Hepatitis B Surface Antigen Suppresses the Activation of Nuclear Factor Kappa B Pathway via Interaction With the TAK1-TAB2 Complex
Feiyan Deng 1 , Gang Xu 1 , Zhikui Cheng 1 , Yu Huang 1 , Caijiao Ma 1 , Chuanjin Luo 1 , Chen Yu 1 , Jun Wang 2 , Xiupeng Xu 3 , Shi Liu 1 , Ying Zhu 1
Affiliations
Affiliations
1
State Key Laboratory of Virology, Modern Virology Research Center, College of Life Sciences, Wuhan University, Wuhan, China.
2
Department of Pathology, Tongji Hospital, Tongji Medical College, Huazhong University of Science and Technology, Wuhan, China.
3
Department of Clinical Laboratory, Huangshi Central Hospital, Affiliated Hospital of Hubei Polytechnic, Huangshi, China.

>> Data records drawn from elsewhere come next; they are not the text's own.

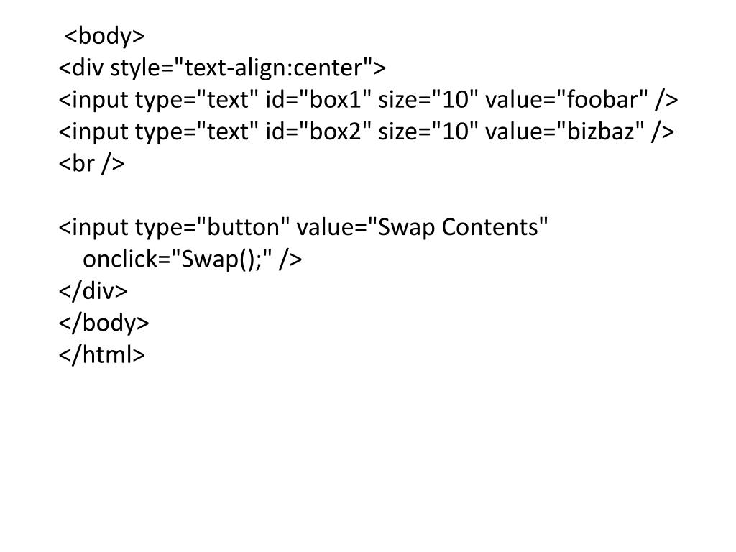Click the closing html tag
Image resolution: width=736 pixels, height=552 pixels.
pos(102,354)
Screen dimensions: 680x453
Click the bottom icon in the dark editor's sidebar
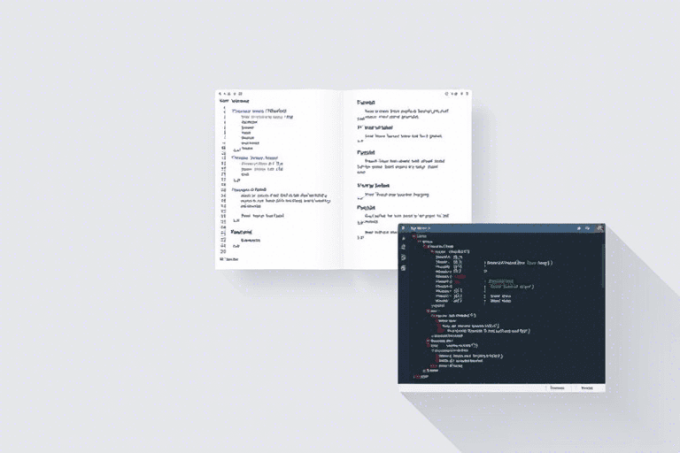click(404, 268)
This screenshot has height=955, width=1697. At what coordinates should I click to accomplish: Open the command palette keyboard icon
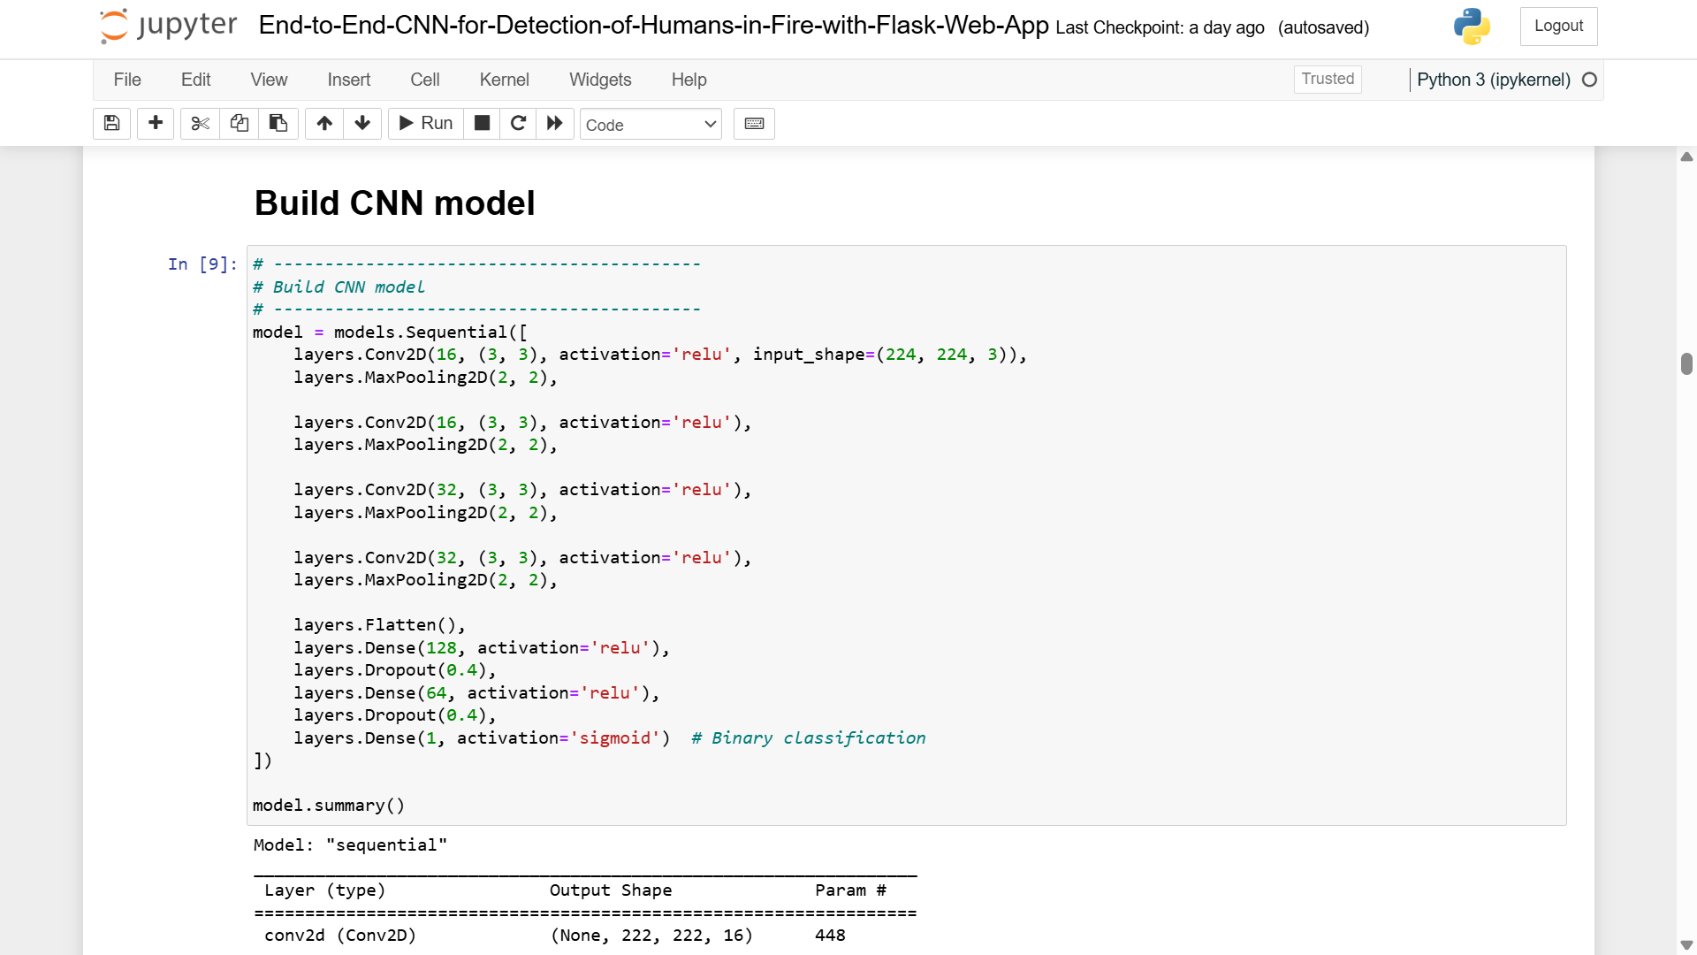pos(754,124)

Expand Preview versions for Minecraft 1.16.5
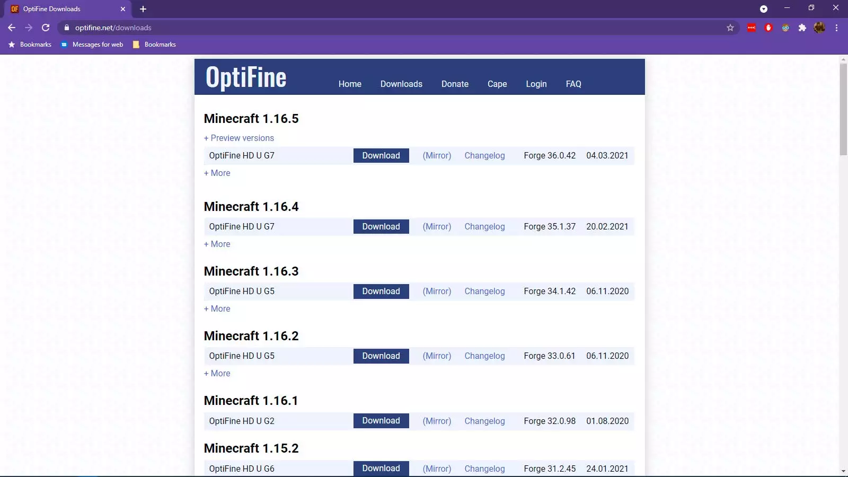click(x=239, y=138)
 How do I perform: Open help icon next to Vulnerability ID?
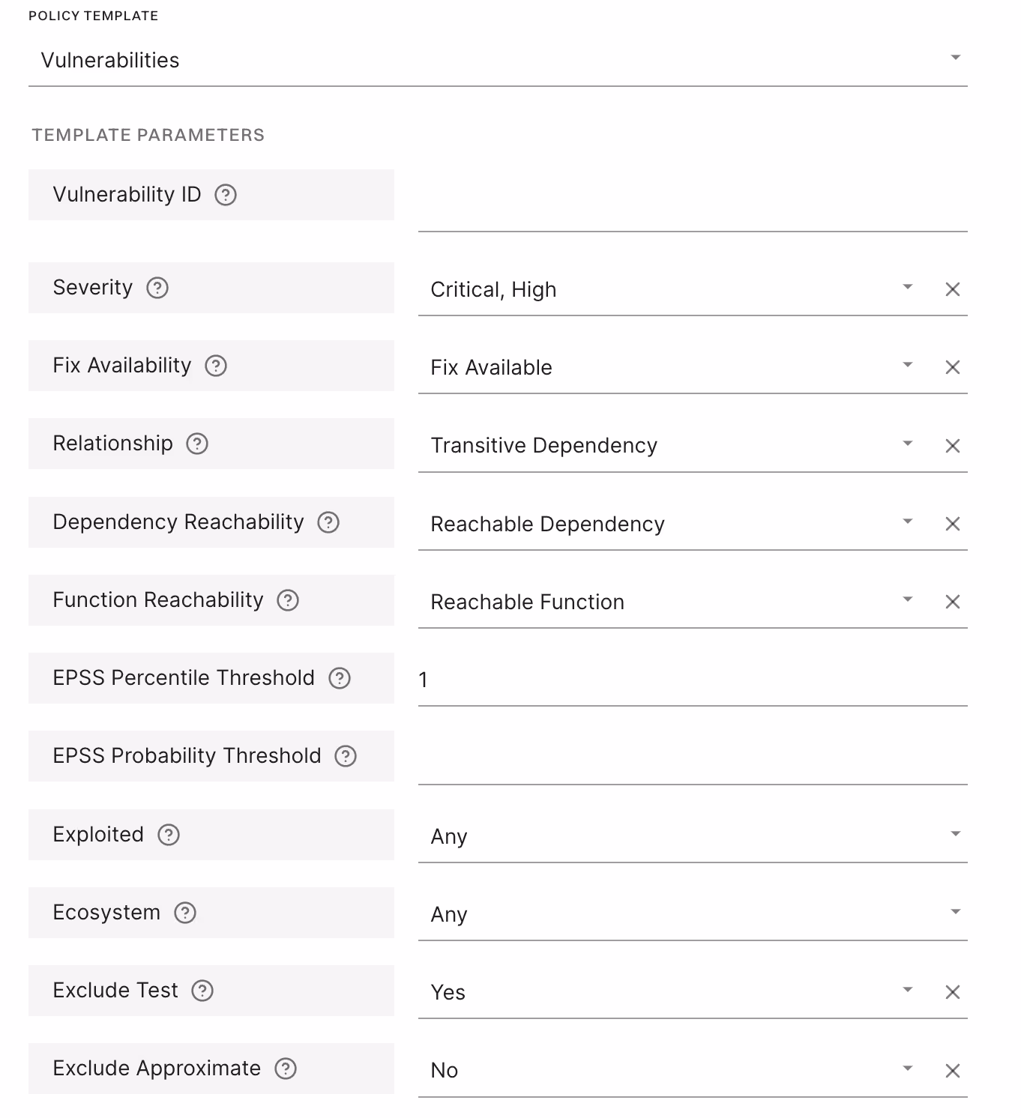click(x=226, y=195)
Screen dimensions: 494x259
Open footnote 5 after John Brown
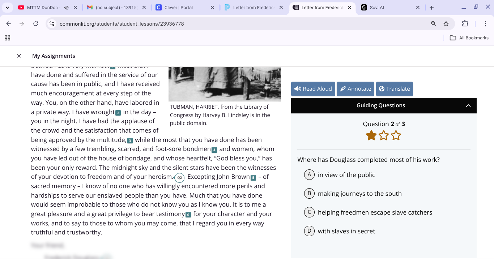tap(253, 177)
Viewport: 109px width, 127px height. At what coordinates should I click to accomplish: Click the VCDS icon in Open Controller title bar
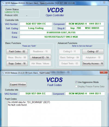click(3, 3)

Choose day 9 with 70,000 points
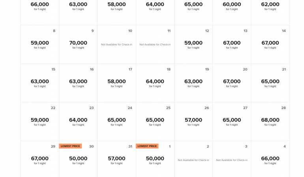(x=78, y=43)
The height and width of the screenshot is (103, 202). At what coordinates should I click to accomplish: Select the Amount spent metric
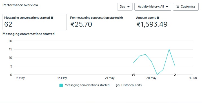[152, 22]
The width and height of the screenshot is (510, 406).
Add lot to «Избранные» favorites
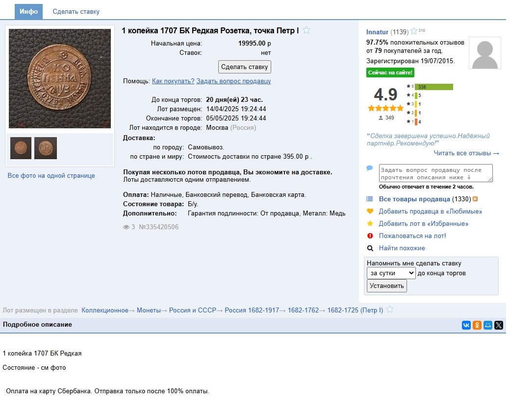423,224
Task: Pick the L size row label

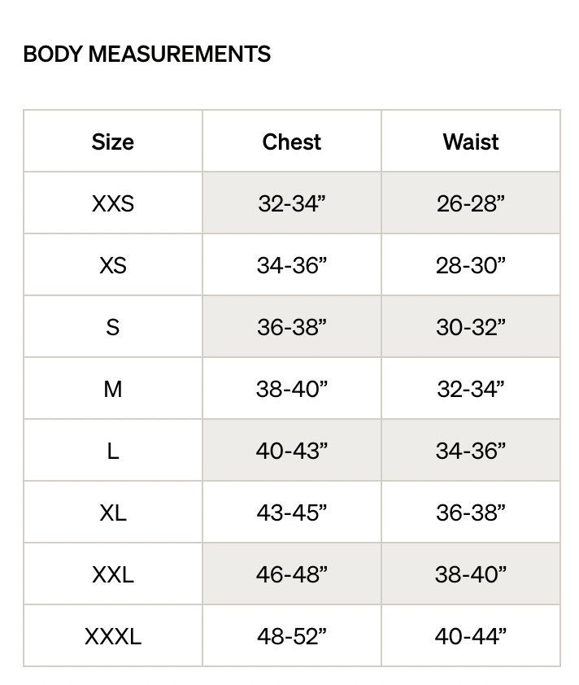Action: [113, 451]
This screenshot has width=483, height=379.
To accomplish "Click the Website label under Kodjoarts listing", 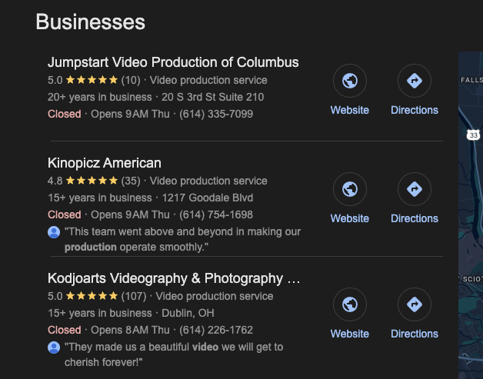I will (350, 334).

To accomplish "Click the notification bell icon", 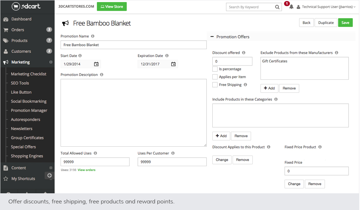I will pos(291,7).
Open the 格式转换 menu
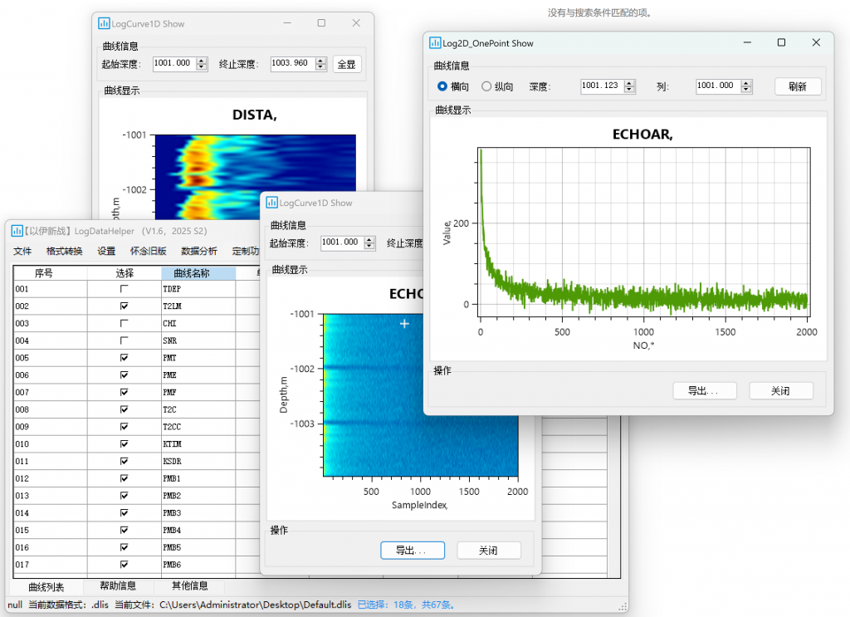The width and height of the screenshot is (850, 617). click(64, 252)
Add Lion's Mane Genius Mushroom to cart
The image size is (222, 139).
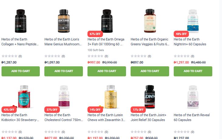(x=64, y=71)
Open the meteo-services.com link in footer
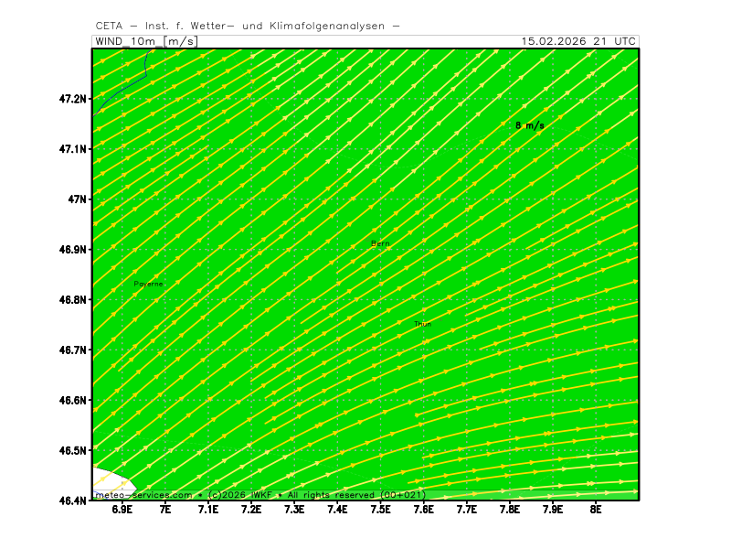Screen dimensions: 731x549 point(143,494)
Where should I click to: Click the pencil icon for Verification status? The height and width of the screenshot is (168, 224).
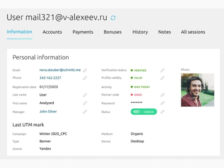point(163,70)
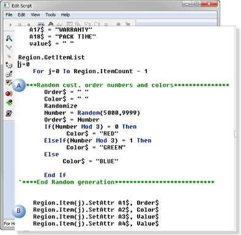Click the run script play arrow
Screen dimensions: 241x235
pos(10,25)
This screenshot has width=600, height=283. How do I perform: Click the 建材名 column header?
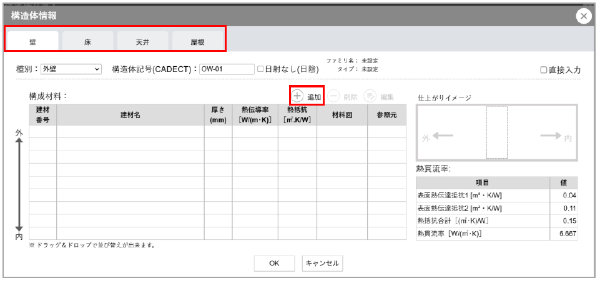tap(130, 115)
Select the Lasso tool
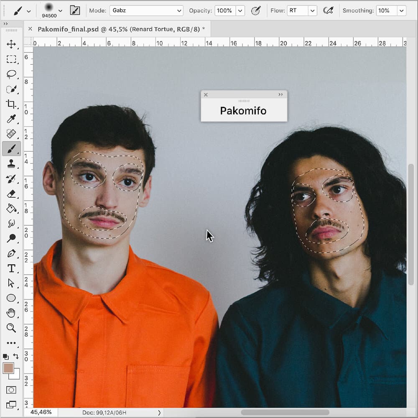 pyautogui.click(x=11, y=74)
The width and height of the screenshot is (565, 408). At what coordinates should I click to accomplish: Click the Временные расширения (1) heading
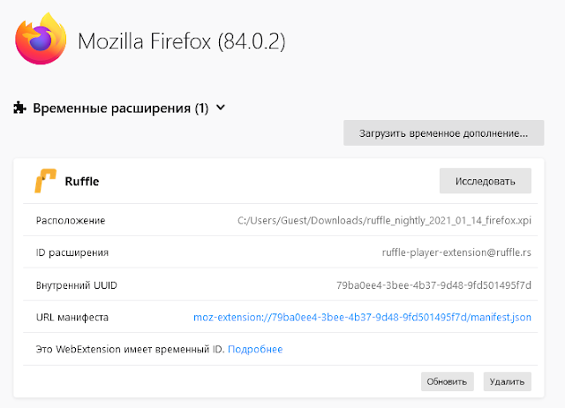120,109
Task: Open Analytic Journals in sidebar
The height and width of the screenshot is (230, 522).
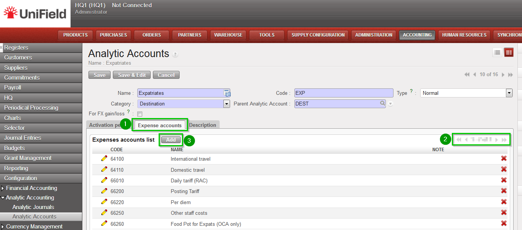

Chronic hepatitis B is a major health problem worldwide, with more than 250 million chronic carriers. Hepatitis B virus interferes with the host innate immune system so as to evade elimination via almost all of its constituent proteins; nevertheless, the function of HBsAg with respect to immune escape remains unclear. This study aimed to determine the role HBsAg plays in assisting HBV to escape from immune responses. We found that HBsAg suppressed the activation of the nuclear factor kappa B (NF-кB) pathway, leading to downregulation of innate immune responses. HBsAg interacted with TAK1 and TAB2 specifically, inhibiting the phosphorylation and polyubiquitination of TAK1 and the K63-linked polyubiquitination of TAB2. Autophagy is a major catabolic process participating in many cellular processes, including the life cycle of HBV. We found that HBsAg promoted the autophagic degradation of TAK1 and TAB2 via the formation of complexes with TAK1 and TAB2, resulting in suppression of the NF-κB pathway. The expression of TAK1, TAB2, and the translocation of NF-κB inversely correlated with HBsAg levels in clinical liver tissues. Taken together, our findings suggest a novel mechanism by which HBsAg interacts with TAK1-TAB2 complex and suppresses the activation of NF-κB signaling pathway via reduction of the post-translational modifications and autophagic degradation.